GRANT: Today, Brad, the interns, and I are up here on a point. We’re about 400 feet above the valley. Now, this point goes back into other properties that I don’t own, but this is just an area that we burned this spring. See this lush vegetation coming on. We’ve got maybe an eighth of an acre of relatively flat ground for The Proving Grounds right behind me. And this tree, and this way, is east, so we can circle around, come in from the east, so a north, south, or west wind – we can come in here without disturbing any deer. Pretty good acorn flat right below us, not much other food right here. So this is something you can do if you own 10 acres, or 40 acres, or 80 acres. Get your hand tools out, clear the area, backpack sprayer, and get some herbicide out, kill this vegetation, and get it prepared for planting, so we can get the deer accustomed to coming in here, before hunting season, where we can be up this tree, getting ready to put some tenderloin in the freezer. I don’t care if you’ve got 10 acres or 1,000 acres – hidey hole food plots need to be a tool in your bag.

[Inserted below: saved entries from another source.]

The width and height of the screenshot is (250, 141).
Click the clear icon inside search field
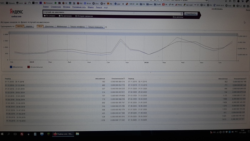point(181,14)
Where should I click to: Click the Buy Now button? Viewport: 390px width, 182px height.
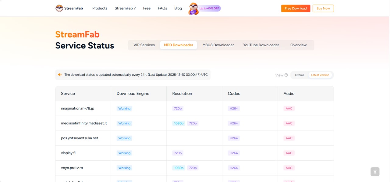click(x=323, y=9)
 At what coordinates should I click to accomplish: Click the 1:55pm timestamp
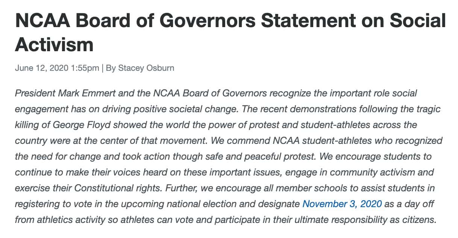pyautogui.click(x=85, y=68)
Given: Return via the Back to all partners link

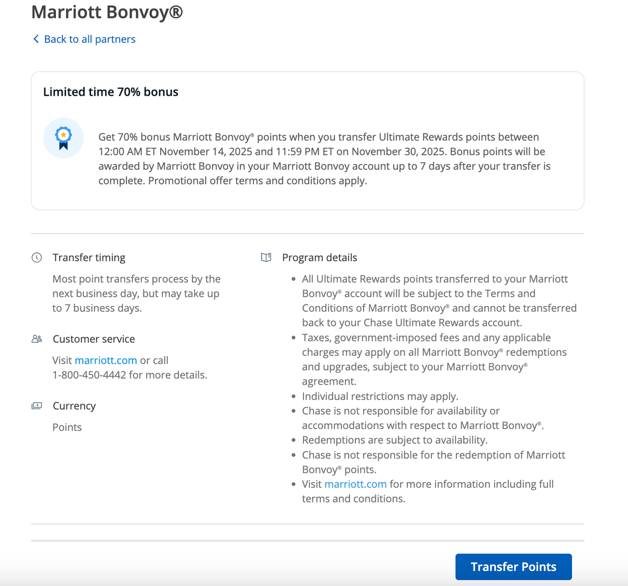Looking at the screenshot, I should pyautogui.click(x=89, y=39).
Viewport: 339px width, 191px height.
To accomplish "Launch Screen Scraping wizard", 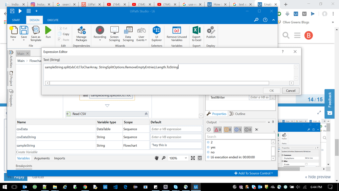I will click(114, 34).
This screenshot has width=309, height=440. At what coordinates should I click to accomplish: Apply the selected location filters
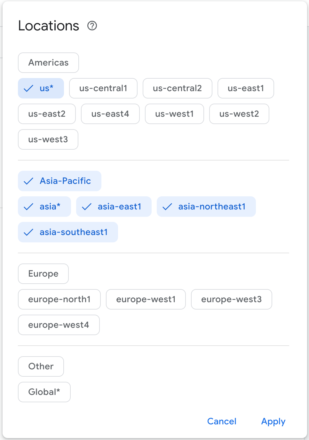273,421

GRANT: Continuing making our plans for hunting season, we not only want to plant the food plot, but on these real small ones like this one, I want to keep the deer out of the Eagle Seed beans until hunting season, so we’ve planted, we’ve got germination, I’m getting ready to shut the gate. We really won’t come back in this plot, except to spray it, and make sure the weeds are out. And then we’ll open that gate once hunting season is open, I feel the time’s appropriate, depending on the amount of acorns and what-not. Have a ground blind right over here. These small food plots can get over browsed and not maintain enough forage through the hunting season, so simply using a Gallagher fence, making sure that gate’s shut, right after you plant. The deer do not get accustomed to coming in there for a food source. There’s minimal pressure, and that fence is more than adequate to keep deer out, and it’s an awesome tool for hunting season.


GRANT: Okay. I’m thinking pull that out a little bit there. Just kind of, there you go.

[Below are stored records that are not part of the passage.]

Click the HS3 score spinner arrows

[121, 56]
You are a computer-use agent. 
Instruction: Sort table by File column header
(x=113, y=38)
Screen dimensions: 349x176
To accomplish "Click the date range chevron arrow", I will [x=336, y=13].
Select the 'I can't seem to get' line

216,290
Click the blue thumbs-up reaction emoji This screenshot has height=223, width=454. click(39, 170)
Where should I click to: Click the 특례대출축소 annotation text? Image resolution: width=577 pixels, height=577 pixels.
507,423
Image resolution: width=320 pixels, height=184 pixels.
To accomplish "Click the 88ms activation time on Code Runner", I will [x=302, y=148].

GRANT: We’ve got it down solid all the way. It’s heavily tied. Every four inches, all the way down, with nine gauge wire. What makes this trap work is there’s a very thin piece of wire, the trip wire. They’ll nudge that around and make the doors fall, but at this particular time, I’ve got the doors wired up where they can’t fall. And that way, when little pigs come in and start getting corn, bigger pigs will see that and be brave enough to come on in. Once the trail camera and sign tells me I’ve got a lot of usage in here, we’ll take the wire off, move the corn on back in the trap, right under the trip wire, and it’ll be pork for supper. We’ll let you know how it turns out.

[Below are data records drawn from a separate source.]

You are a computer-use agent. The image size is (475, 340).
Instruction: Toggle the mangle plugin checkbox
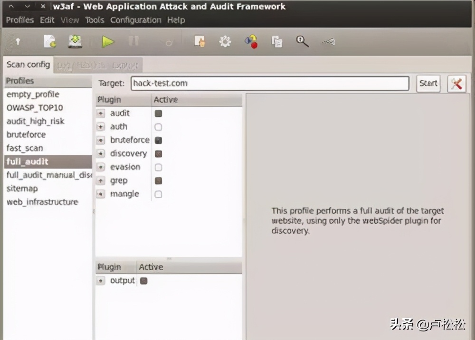pos(158,194)
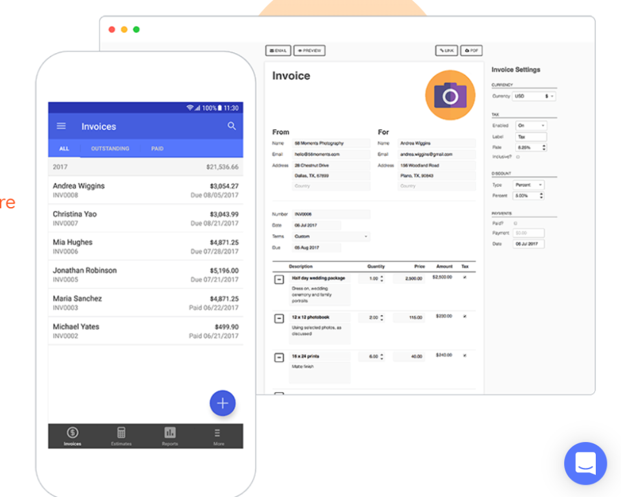Select the PAID invoices tab
This screenshot has width=621, height=497.
click(x=157, y=148)
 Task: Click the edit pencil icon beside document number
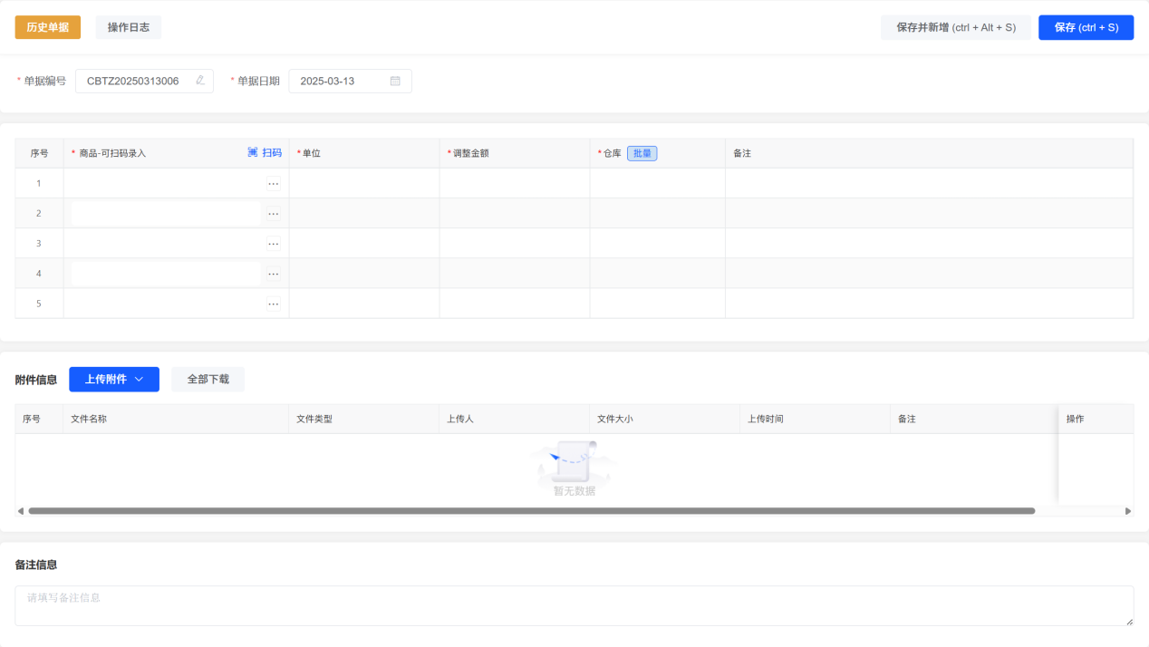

GRANT: We still have a hog problem on one of the properties we manage, about an hour and a half from here, Big Horn Ranch. And I got lazy, into my hurry, and just put regular shelled corn out, and the hogs never had a chance to find it ‘cause deer and turkey were just flooding in there, in our trap. We don’t want to catch a deer in a trap. Boy, it’s a real pain to get ‘em out of a hog trap. Either the deer gets hurt, or we get hurt, so we just shut that part down, and Nathan and Hunter are over there making soured corn. They’re using milk and yeast. There’s all kind of recipes.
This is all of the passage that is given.